Pain does not always disappear. Sometimes they stay for weeks, months or even years – or they come back at regular intervals.

"The causes of chronic pain differ considerably", says Professor Christoph Maier, Head of the Department of Pain Medicine at the Berufsgenossenschaftliches Universitatsklinikum Bergmannsheil in Bochum, Germany. Sometimes they are based on a permanent irritation of the pain sensors (nociceptor pain). This is the case with certain chronic diseases such as rheumatoid arthritis, wound pain or abdominal cramps (colics).

Neuropathic pain

Damage to the nerve fibers that transmit pain signals can also be responsible for persistent pain. If the fibers are damaged or compressed at one point, they lose their function and constantly send out impulses. Those affected describe this neuropathic pain as tingling, electrifying or shooting in. It is often difficult to locate the pain precisely. Because the damaged nerves provide incorrect information.

Sick from pain pharmacies review

They deceive the affected person, so that he or she often does not feel pain at the actual site, but somewhere else. An extreme example is phantom pain after an amputation: Here, patients feel pain in a part of the body that is no longer there. Neuropathic pain can also occur in the course of diabetes (diabetic neuropathy), in the case of herniated discs as well as after nerve inflammations such as shingles (herpes zoster) or after a stroke.

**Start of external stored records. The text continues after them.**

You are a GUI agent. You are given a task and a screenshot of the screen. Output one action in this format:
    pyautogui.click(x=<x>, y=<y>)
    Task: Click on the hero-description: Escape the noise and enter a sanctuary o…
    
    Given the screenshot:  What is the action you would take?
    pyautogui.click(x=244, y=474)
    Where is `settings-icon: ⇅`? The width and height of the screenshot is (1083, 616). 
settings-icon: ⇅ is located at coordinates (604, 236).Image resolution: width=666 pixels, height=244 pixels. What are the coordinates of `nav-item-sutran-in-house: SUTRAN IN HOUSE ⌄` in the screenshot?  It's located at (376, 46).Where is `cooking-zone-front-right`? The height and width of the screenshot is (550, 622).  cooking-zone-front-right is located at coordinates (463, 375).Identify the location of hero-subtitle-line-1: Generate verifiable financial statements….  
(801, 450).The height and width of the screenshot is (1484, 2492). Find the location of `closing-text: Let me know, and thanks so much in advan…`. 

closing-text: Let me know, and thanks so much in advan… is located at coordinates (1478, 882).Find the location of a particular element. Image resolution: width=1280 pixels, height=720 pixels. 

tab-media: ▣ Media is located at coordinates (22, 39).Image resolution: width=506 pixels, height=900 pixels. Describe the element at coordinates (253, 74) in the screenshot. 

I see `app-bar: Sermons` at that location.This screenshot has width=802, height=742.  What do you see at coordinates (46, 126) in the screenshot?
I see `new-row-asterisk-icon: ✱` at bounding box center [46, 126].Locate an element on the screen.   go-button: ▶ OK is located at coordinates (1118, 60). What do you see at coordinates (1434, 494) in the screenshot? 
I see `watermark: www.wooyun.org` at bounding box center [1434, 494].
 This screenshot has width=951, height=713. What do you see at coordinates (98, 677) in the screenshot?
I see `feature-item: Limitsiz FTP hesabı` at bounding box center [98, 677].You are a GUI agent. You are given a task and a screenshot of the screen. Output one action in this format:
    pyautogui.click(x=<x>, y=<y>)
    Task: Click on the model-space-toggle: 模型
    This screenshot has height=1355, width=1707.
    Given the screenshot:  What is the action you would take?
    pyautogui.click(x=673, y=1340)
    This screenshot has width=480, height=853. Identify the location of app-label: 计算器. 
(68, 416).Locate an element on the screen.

Nociceptor pain and neuropathic pain overlap in many clinical pictures. This is especially true for tumor pain.

Malfunctions and psychological stress

Another possible cause of chronic pain is dysfunctional control systems. Example of back pain: this often begins with the dysfunction of a muscle, a muscle tension. This causes further tension, which in turn increases the pain. Complex regional pain syndrome (Sudeck's disease) is based on a control error of the autonomic nervous system. In migraine attacks, the blood flow in the brain is probably disturbed; in tension headaches, the function of the neck muscles is probably disturbed.

For some chronic pain, on the other hand, no plausible explanation can be found despite all examinations and tests. This is especially true for some forms of persistent gastrointestinal complaints, heart or even low back pain. In such cases, it can be helpful to consider psychological stress as well as stress in the professional and private environment as the cause (psychosomatic pain).

The "pain memory

In some patients, the pain takes on a life of its own and becomes a problem in its own right. Doctors speak of chronification, patients often of pain memory. This popular term is used to describe the biochemical and physiological changes at receptors in the spinal cord and brain that cause constant pain. But contrary to what many patients ame, effective pain therapy is not about reversing the changes in the brain and thus erasing the pain memory that supposedly exists. Rather, sufferers should primarily learn to live with the pain and deal with the fear of it.

A multimodal approach has proven to be helpful, in which the therapy rests on various, individually tailored pillars. In addition to medication (painkillers), psychotherapeutic methods (behavioral therapy, individual and group therapy, relaxation methods), physiotherapy (e.g. massage, physiotherapy, lymphatic drainage, heat and cold stimulation, electricity), sports and occupational therapy and complementary methods (e.g. phytotherapy, acupuncture) are used.